DiseaseProof is intended to promote, engage and support people in discussions about nutritional excellence, but, it is often flooded by people with dissention from other school of thought about what constitutes an ideal diet. Obviously, the high protein, “saturated fat is good, not bad” camp, Atkins and Weston Price enthusiasts have a large following of supporters on the web that will vehemently defend those views. So I decided to make another post on this subject and not let all their comments go unchallenged. I simply do not have the time to post as much as these guys can.
The most typical rebuttal to my recommendation to eat a diet that gets the vast majority of its calories from high-nutrient plant material is that we need lots of meat and lots of saturated fat. Then they attempt to cite logic and science to prove me wrong.
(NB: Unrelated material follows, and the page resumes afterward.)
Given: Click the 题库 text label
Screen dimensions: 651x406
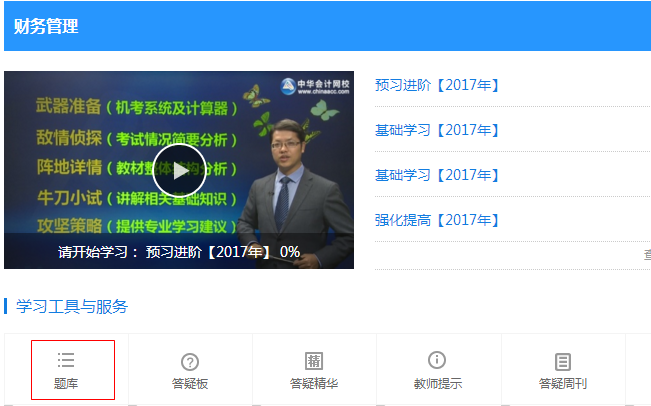Looking at the screenshot, I should pyautogui.click(x=66, y=383).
These people hold dearly the message that a diet that gets the majority of their caloric intake from animal products including red meat, butter and whole milk is lifespan and health promoting. This is their consistent message and other members of their group has often used this to obscure research, quoting their own writers in footnotes to attack the mass of evidence accepted by most nutritional scientists to bolster their apparent agenda that places no limit on the amount on animal products in a healthy diet.
The Weston Price Foundation members and supporters often bring up the Inuit’s or the Masai (short-lived populations) as examples of healthy, long-lived population surviving almost totally on foods of animal product origin in support of their “saturated fat is good and the more animal products eaten the better” message. Of course the majority of meat and cheese eating Americans are looking to embrace messages that support their food preference and addictions and, as the intense popularity of the Atkin’s diet showed, will buy into the even the most fraudulent and unsupported claims.
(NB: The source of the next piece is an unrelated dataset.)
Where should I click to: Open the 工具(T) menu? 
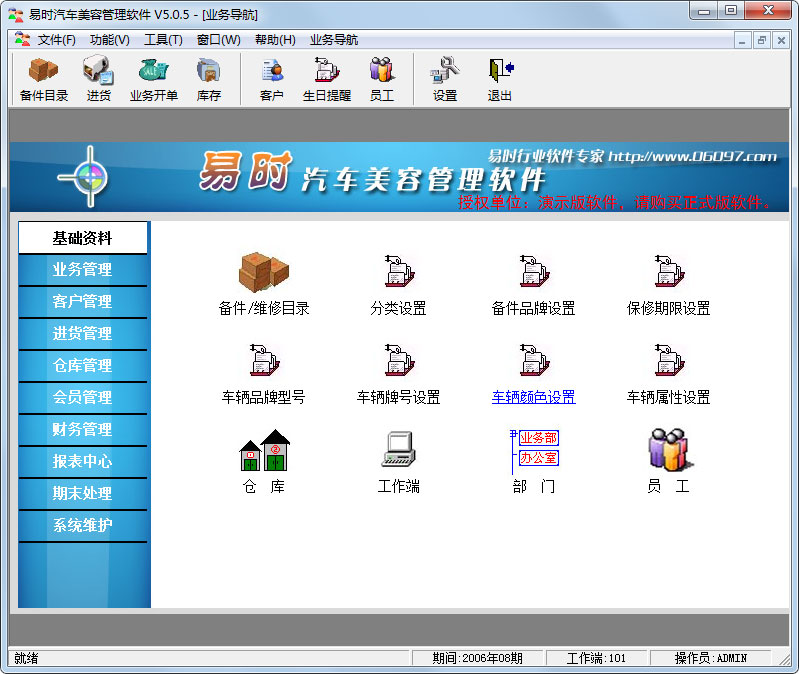163,40
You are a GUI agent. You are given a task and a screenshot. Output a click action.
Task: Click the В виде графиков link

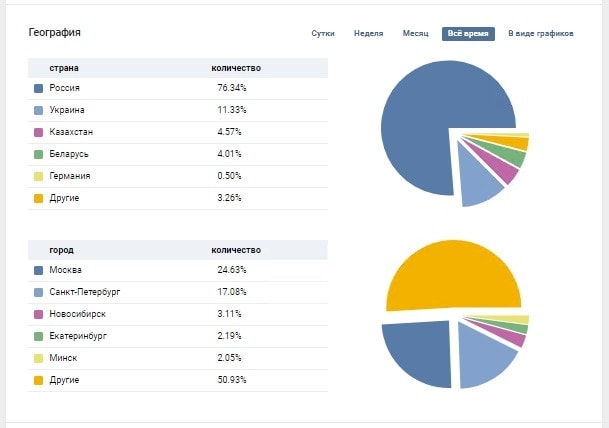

These groups and their supporters would have us believe that a diet with 80 to 90 percent (or more) of calories from animal products is health supporting. It could take years to see the ill effects but a sudden stroke, heart attack or cancer diagnosis is too big a price to pay for a misinterpretation of nutritional science.
The American diet contains about 40 percent of calories from animal products and as I have explained in the past, with so much calories coming from animal products (and processed foods) the diet people eat is dangerously low in phytonutrients found in unrefined plant products. I recommend that animal products be held to less than ten percent of total calories for a diet to offer dramatic protection against heart disease, strokes and cancer. I base my advice on a rigorous review for more than 25 years of the world’s scientific literature as well as my own experience treating patients for the last 15 years with nutritional excellence and watching not only heart disease, high blood pressure and diabetes melt away but also having my patients make complete recoveries from migraines, autoimmune diseases, allergies and asthma. My patients and other people who have been following my advice have not only made dramatic recoveries from advanced heart disease and other severe life-threatening diseases, but also seen them live fit and healthy into their elder years. Nutritional excellence works.
I teach and promote a diet of natural foods, which considers the micronutrient per calorie density of a diet to assure it is naturally rich in an assortment of antioxidants and phytochemicals. This interprets into a diet with an emphasis on green vegetables, beans, fruits, nuts and strongly restricts or admonishes against the consumption of processed foods which include sweeteners, white flour, salt and oils. Not only do I want health-seekers to reduce animal food consumption but I also recognize that the type or animal product matters (fish and white meat is better than cheese, luncheon meat or barbequed burgers). I also modify diets, including recommendations to increase or decrease animal products depending on individual needs, digestive impairment, medical condition or age, but still, I recommend much lower level than Americans presently consume.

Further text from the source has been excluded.